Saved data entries
----------------
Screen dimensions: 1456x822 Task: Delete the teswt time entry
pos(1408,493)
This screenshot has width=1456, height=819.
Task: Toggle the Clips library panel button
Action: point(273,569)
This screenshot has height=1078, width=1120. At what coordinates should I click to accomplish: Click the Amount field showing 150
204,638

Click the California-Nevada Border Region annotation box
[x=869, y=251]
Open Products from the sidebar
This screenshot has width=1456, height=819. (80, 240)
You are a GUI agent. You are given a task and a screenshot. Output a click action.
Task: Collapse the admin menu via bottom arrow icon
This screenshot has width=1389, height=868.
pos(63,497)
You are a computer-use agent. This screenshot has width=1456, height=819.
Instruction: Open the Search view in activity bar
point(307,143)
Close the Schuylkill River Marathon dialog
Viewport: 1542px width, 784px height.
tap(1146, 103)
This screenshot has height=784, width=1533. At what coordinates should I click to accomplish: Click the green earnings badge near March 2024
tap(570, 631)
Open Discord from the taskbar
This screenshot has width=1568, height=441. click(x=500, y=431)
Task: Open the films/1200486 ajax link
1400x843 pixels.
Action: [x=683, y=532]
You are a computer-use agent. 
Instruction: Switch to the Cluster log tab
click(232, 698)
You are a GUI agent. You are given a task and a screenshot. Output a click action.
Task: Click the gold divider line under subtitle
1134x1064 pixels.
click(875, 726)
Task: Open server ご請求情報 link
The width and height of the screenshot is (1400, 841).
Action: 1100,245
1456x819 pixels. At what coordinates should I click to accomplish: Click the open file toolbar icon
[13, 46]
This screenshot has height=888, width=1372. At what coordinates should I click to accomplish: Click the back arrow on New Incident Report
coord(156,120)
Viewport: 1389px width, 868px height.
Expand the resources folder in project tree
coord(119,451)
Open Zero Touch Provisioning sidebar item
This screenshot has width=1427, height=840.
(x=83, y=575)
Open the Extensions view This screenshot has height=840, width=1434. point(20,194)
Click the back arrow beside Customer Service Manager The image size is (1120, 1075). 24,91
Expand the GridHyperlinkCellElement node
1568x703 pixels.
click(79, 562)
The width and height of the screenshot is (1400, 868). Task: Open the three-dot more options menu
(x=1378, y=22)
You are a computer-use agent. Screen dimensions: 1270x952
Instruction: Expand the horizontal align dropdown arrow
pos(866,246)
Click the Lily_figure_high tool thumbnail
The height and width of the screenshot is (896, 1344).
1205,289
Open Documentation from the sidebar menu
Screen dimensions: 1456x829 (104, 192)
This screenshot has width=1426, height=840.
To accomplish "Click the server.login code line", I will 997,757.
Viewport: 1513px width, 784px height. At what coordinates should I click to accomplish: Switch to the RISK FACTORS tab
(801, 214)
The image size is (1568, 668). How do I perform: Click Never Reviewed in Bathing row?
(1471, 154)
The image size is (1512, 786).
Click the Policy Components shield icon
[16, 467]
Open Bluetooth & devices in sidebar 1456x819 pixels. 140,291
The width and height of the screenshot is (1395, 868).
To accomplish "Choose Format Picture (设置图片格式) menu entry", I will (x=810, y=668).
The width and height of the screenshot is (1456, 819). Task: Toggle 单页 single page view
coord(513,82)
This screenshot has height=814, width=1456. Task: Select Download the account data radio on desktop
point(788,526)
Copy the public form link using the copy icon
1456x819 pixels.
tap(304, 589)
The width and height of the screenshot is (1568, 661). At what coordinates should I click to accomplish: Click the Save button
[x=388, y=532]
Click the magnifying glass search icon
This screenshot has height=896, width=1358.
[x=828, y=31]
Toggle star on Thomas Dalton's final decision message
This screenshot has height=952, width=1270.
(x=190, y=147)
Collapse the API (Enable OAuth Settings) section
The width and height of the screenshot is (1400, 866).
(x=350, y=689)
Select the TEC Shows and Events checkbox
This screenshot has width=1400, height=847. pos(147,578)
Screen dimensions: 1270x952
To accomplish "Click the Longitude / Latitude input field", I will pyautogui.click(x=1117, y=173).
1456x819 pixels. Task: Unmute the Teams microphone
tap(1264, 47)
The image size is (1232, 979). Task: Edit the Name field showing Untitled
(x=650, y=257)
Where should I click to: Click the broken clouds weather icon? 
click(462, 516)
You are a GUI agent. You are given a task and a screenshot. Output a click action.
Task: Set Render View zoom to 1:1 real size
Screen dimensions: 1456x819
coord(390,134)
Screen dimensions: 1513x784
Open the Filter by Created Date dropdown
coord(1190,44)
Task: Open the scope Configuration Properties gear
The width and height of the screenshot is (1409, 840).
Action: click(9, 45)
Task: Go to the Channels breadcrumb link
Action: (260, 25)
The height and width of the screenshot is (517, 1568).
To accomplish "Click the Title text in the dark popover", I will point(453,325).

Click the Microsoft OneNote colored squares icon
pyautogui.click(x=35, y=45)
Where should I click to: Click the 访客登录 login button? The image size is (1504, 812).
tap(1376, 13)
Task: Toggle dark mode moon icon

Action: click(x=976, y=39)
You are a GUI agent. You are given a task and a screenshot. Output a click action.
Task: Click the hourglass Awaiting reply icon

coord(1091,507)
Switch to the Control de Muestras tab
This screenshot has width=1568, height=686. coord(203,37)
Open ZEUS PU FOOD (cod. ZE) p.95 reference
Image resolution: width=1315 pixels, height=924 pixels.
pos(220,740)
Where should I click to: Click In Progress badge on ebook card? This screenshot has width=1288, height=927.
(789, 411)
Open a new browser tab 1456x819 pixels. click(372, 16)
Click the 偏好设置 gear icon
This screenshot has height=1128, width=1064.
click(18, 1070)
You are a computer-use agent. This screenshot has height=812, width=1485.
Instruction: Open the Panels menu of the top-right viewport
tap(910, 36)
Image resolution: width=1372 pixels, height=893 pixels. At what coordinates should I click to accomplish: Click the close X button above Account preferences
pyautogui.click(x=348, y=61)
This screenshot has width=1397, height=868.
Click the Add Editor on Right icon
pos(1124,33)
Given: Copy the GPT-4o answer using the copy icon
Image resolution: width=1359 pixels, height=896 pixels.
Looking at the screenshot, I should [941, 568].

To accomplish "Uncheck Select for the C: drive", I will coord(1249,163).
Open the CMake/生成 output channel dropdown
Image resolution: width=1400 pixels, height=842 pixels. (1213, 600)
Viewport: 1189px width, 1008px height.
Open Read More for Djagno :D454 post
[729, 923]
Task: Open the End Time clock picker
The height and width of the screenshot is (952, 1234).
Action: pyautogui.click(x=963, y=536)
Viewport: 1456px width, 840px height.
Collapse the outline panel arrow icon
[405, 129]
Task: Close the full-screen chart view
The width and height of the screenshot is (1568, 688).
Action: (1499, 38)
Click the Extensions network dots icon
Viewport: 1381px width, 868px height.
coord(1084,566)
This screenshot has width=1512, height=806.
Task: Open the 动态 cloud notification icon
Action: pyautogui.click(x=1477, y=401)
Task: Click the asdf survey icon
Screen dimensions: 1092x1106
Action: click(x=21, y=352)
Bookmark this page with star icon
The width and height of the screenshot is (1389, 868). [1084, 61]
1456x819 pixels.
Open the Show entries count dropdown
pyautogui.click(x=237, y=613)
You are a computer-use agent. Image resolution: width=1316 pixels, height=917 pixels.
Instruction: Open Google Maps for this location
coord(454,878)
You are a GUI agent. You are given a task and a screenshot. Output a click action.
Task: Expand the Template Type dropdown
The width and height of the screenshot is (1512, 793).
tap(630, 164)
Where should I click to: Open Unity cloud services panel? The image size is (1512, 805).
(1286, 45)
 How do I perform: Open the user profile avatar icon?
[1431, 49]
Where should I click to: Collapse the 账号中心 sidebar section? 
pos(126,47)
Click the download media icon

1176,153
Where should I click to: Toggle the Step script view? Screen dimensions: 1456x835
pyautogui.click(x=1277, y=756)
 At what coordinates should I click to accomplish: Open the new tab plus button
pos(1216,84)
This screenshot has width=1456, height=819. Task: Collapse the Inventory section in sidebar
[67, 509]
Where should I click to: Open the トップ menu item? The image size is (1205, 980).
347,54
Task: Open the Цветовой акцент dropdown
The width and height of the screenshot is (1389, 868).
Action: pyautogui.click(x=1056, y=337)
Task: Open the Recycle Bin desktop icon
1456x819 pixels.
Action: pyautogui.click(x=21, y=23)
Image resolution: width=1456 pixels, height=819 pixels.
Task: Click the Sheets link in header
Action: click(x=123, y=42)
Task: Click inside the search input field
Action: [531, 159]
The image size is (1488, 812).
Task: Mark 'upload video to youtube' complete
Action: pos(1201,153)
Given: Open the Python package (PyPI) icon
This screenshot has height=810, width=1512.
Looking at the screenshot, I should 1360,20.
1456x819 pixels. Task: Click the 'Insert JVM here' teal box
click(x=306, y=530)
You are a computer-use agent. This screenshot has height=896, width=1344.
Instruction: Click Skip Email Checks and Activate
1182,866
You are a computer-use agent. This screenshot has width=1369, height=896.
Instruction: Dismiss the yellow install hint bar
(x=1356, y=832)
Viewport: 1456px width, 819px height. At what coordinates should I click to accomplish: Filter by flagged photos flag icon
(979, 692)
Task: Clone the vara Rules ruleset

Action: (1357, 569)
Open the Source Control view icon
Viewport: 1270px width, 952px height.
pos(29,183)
----------------
* _WHAT THIS TASK INVOLVES_: Set down, exactly as written, each line of the data from its opening line through the one containing "agent. This screenshot has width=1456, height=819.". Output nothing more.

* _FINISHED TASK_:
Screen dimensions: 1456x822 Task: Delete the teswt time entry
pos(1408,493)
This screenshot has width=1456, height=819.
Task: Toggle the Clips library panel button
Action: point(273,569)
This screenshot has height=1078, width=1120. At what coordinates should I click to accomplish: Click the Amount field showing 150
204,638

Click the California-Nevada Border Region annotation box
[x=869, y=251]
Open Products from the sidebar
This screenshot has width=1456, height=819. (80, 240)
You are a GUI agent. You are given a task and a screenshot. Output a click action.
Task: Collapse the admin menu via bottom arrow icon
This screenshot has width=1389, height=868.
pos(63,497)
You are a computer-use agent. This screenshot has width=1456, height=819.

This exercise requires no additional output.